Nina Ivanovna had told us to go straight home, but the boulder was just a short detour. As I was hesitating, deciding what to do, I realized I had another reason for stopping by the boulder. I remembered that I had forgotten my baby matryoshka . I needed to rescue her. Then afterwards, I could ride home and check on my father.
Climbing onto my bike, I hurried alongside the cars, other bicycles and people. When I reached the end of the block, I again faced the new Ferris wheel. Although I felt dark inside, the gleaming yellow circle shining against the blue sky still managed to lift my spirits.
I was certain of one thing: the day we celebrated the solidarity of all workers, May Day, was right around the corner. This was the most important holiday in all of the Soviet Republics; it wouldn’t be canceled unless the world had ended.
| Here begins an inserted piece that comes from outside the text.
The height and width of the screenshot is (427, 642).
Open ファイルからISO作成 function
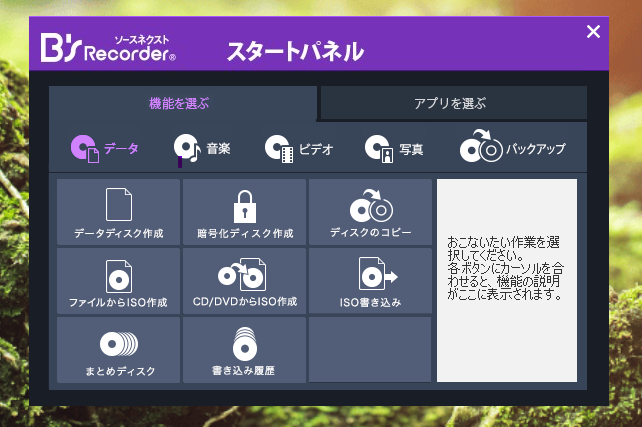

It was as plain and simple as that. Whatever had happened at the station, Pripyat would be back to normal by May Day. But would I be? When I tried to feel excited about riding with Sergei, I couldn’t. Angelika’s angry words had ruined my anticipation.
I raced as fast as I could towards the boulder. At the top of a small hill, I began panting. I struggled to identify the acid taste that had coated my tongue. Car Battery. [3] The Truth About Chernobyl By Grigori Medvedev, page 150, 1991 Perseus Books Group, New York
I had never tasted one before, but somehow this seemed right. What a strange flavor, I thought as I kept pedaling towards the woods.
When I reached the rushing stream, Vasyl was nowhere to be seen. I stepped closer to the boulder and saw ants feasting on the sausage and cheese that I had left last night. I dropped to my knees and examined the dirt. Although I noticed scuff marks, my baby matryoshka was gone.
I thrust my hand underneath the boulder, but all I felt was my muddy cup, an old fishing reel, a ball of twine…. My green blanket had disappeared, too. The green blanket was so worn that my frugal mother had no problem giving it to me for my outdoors picnics. It was dirty and worthless. But now its absence was proof that Vasyl was dishonest, and the proof made me happy.
“So you are just a common thief,” I muttered. All of my imaginings that he was special now seemed fanciful. What I had learned from Granny Vera were childish tales. Papa was right. Science was the only truth.
I leaned my bicycle against the boulder and set off into the woods. After traveling a few hundred yards, I spotted a square of fabric. It lay underneath an oak tree whose low outstretched branches reached out towards me like gnarled hands. Although I must have walked by this tree many times, I had never noticed the tree’s unusual branches before.
“Vasyl,” I called out cautiously.
When no one answered, I bent down and crawled on my knees towards the trunk. A thin sheet, a blue towel and a piece of foam rubber lay on the ground. I ruffled through the damp material but found nothing interesting. I was about to leave when I noticed a candle stub at the base of the tree. It was almost burned to a nub. Used matches littered the ground.